Stored data entries
☆ ☆ ☆ ☆ ☆
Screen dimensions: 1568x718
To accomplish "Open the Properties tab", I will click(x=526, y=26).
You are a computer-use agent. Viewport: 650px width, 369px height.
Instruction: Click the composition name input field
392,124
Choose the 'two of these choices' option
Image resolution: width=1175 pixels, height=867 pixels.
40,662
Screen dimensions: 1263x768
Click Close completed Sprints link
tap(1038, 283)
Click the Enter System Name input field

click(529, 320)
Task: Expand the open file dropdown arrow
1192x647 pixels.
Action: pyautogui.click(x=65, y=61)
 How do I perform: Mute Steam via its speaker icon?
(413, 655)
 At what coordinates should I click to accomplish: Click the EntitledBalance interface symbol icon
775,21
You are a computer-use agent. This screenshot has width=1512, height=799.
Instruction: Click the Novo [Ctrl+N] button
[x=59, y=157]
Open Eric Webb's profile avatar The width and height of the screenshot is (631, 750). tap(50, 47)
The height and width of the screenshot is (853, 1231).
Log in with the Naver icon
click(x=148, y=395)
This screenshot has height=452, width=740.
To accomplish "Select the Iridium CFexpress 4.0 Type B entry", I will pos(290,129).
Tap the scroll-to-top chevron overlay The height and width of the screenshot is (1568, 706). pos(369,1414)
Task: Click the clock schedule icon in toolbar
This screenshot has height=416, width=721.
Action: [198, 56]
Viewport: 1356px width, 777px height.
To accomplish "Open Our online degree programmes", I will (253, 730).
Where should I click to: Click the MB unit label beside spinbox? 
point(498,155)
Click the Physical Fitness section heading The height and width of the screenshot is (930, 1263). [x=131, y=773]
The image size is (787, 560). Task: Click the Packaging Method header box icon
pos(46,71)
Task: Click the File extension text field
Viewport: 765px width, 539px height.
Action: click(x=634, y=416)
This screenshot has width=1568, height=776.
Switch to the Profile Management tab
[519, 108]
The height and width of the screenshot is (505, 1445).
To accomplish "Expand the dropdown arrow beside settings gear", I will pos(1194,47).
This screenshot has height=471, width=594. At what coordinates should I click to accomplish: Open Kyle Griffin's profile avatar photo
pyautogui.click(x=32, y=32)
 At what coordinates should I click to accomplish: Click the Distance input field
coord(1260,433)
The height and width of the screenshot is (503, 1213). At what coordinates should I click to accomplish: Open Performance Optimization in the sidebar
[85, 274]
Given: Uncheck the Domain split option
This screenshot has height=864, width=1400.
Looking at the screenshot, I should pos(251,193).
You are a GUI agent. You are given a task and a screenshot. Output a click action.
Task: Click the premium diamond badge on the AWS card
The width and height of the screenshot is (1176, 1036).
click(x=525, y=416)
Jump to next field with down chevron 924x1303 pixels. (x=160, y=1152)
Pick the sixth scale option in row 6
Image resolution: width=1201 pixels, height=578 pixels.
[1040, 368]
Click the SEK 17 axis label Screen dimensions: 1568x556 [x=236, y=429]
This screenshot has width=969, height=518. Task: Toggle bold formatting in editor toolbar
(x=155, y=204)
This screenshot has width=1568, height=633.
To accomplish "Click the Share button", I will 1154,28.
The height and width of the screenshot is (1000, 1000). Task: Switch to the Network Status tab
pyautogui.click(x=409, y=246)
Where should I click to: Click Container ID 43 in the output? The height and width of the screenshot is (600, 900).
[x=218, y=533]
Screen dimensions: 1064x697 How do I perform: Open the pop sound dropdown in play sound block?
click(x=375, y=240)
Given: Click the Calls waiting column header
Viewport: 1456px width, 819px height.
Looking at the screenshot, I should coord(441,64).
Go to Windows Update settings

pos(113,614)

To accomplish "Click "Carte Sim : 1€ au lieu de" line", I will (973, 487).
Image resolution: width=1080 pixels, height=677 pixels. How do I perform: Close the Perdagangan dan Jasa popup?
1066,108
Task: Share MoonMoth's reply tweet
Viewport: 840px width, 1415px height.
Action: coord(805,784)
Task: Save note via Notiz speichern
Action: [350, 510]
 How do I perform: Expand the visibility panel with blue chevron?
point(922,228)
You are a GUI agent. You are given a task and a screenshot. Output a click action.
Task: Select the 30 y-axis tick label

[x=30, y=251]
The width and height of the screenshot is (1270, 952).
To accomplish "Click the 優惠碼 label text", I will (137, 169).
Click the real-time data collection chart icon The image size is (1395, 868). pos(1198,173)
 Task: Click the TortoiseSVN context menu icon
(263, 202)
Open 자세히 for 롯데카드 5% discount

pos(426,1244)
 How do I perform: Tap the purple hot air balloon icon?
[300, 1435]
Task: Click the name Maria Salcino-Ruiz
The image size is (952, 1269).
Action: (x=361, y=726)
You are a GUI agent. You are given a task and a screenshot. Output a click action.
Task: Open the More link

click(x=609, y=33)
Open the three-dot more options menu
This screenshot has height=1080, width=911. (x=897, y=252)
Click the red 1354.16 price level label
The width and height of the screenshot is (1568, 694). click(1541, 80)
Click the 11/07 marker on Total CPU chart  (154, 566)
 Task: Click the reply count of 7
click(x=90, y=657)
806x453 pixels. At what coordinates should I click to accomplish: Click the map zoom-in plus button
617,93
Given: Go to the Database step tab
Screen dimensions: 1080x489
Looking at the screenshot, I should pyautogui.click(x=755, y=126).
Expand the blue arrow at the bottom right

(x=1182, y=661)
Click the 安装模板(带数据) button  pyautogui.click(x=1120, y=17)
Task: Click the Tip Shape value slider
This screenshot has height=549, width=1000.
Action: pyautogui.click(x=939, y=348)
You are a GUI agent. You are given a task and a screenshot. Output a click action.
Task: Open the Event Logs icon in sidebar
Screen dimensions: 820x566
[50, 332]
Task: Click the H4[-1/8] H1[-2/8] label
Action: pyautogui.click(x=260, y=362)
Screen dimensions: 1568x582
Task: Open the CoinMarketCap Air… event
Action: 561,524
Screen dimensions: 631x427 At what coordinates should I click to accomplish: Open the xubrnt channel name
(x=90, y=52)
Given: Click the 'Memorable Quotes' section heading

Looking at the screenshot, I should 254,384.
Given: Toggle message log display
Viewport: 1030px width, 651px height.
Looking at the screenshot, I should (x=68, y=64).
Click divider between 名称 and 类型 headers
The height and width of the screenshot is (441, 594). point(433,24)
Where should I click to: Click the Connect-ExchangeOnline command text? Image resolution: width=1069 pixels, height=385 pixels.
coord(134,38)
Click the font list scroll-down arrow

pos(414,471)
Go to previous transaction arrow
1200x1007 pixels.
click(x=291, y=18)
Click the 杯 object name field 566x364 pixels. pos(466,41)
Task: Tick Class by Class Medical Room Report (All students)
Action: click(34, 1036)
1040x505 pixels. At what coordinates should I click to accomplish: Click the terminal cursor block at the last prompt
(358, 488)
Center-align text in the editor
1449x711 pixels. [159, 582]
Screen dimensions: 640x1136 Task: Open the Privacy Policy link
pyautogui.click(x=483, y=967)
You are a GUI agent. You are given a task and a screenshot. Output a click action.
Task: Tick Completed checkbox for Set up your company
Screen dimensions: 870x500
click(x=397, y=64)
☆ ☆ ☆ ☆ ☆
_WORK REQUEST_
Word for word, restate the entries from the first line to the line that has "Open Eric Webb's", both included, and nothing else.

_RESPONSE BELOW_
Screen dimensions: 1568x718
To accomplish "Open the Properties tab", I will click(x=526, y=26).
You are a computer-use agent. Viewport: 650px width, 369px height.
Instruction: Click the composition name input field
392,124
Choose the 'two of these choices' option
Image resolution: width=1175 pixels, height=867 pixels.
40,662
Screen dimensions: 1263x768
Click Close completed Sprints link
tap(1038, 283)
Click the Enter System Name input field

click(529, 320)
Task: Expand the open file dropdown arrow
1192x647 pixels.
Action: pyautogui.click(x=65, y=61)
 How do I perform: Mute Steam via its speaker icon?
(413, 655)
 At what coordinates should I click to accomplish: Click the EntitledBalance interface symbol icon
775,21
You are a computer-use agent. This screenshot has width=1512, height=799.
Instruction: Click the Novo [Ctrl+N] button
[x=59, y=157]
Open Eric Webb's profile avatar The width and height of the screenshot is (631, 750). tap(50, 47)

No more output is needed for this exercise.